START GIVEN DATA

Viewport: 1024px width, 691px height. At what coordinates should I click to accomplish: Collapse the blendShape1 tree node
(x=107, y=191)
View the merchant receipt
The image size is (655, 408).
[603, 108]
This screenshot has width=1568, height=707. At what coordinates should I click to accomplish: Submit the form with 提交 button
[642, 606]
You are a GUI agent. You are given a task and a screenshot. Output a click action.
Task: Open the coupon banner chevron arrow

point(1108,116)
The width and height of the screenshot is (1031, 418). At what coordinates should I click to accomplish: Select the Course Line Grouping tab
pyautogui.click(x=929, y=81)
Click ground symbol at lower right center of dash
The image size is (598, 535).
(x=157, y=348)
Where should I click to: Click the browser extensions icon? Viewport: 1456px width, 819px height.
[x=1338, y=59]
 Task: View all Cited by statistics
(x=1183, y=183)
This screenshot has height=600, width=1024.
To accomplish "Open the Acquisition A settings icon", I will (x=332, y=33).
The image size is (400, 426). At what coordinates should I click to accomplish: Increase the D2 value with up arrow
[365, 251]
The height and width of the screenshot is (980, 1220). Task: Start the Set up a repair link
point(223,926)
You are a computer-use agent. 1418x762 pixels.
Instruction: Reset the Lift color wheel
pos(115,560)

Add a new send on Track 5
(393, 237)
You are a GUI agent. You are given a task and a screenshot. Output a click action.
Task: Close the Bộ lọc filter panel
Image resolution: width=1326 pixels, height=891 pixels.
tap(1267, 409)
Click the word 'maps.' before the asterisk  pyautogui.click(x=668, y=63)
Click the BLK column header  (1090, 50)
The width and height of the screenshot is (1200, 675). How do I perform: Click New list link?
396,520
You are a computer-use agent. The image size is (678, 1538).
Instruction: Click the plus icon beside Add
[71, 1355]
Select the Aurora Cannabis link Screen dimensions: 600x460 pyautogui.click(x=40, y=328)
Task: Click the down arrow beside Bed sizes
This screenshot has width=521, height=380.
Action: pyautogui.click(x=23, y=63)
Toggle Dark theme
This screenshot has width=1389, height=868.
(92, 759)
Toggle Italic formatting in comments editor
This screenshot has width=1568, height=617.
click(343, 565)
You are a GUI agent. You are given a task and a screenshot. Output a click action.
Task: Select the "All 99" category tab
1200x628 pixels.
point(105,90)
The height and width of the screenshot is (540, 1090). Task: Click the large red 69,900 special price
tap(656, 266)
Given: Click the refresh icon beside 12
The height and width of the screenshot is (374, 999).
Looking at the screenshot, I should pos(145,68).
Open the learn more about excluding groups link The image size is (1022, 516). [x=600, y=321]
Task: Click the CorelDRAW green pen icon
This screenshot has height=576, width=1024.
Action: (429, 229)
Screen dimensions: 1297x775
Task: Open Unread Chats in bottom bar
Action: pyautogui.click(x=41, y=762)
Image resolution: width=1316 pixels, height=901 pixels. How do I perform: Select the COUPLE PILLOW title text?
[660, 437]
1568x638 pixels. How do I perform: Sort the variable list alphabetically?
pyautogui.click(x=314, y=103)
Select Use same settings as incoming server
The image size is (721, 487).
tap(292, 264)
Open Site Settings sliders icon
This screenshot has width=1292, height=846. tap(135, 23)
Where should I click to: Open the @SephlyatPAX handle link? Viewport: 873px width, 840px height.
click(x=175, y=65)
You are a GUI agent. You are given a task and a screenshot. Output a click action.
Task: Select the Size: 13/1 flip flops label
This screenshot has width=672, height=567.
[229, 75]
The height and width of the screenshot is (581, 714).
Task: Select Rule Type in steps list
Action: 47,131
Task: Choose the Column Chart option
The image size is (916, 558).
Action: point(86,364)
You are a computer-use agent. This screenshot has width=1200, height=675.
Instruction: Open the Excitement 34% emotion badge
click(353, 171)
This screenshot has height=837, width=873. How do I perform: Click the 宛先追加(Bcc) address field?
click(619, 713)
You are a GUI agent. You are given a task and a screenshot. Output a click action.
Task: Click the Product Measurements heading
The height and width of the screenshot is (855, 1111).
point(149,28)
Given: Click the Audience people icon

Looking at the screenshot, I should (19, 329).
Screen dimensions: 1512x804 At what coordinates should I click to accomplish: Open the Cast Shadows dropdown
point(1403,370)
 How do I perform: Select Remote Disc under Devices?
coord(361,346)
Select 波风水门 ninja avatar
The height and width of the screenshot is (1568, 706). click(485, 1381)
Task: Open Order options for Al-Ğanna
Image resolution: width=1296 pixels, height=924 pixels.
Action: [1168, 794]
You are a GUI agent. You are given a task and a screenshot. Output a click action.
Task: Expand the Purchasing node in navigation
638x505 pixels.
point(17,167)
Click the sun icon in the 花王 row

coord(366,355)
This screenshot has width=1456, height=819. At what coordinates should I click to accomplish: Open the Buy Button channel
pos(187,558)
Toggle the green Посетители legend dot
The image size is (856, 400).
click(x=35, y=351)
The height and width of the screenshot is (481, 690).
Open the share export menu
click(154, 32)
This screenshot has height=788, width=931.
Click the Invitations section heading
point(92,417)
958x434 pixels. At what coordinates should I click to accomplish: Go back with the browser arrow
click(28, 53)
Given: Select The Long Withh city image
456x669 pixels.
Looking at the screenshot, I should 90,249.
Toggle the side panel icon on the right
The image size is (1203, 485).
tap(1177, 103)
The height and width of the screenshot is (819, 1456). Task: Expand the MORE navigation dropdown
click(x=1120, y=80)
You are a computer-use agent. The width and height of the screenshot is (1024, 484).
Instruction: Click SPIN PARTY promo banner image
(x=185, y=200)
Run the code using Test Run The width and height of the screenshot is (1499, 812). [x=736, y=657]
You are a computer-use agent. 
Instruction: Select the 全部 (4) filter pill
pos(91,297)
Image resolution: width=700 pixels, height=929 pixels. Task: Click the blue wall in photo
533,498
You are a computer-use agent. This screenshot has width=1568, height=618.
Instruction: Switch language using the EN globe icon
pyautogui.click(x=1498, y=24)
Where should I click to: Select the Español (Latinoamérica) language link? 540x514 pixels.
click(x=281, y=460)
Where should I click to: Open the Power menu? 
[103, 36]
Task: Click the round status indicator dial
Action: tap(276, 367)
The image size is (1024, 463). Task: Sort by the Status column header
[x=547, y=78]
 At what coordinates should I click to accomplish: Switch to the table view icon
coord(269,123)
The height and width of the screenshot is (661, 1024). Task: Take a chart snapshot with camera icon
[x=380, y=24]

END GIVEN DATA

**WORK ITEM**
Whatever else the listing above holds, retype exactly only the lines from the one containing "The width and height of the screenshot is (1200, 675)." to the one containing "Select the Aurora", both ends kept.

**PROBLEM SOLUTION**
The width and height of the screenshot is (1200, 675). How do I perform: Click New list link?
396,520
You are a computer-use agent. The image size is (678, 1538).
Instruction: Click the plus icon beside Add
[71, 1355]
Select the Aurora Cannabis link Screen dimensions: 600x460 pyautogui.click(x=40, y=328)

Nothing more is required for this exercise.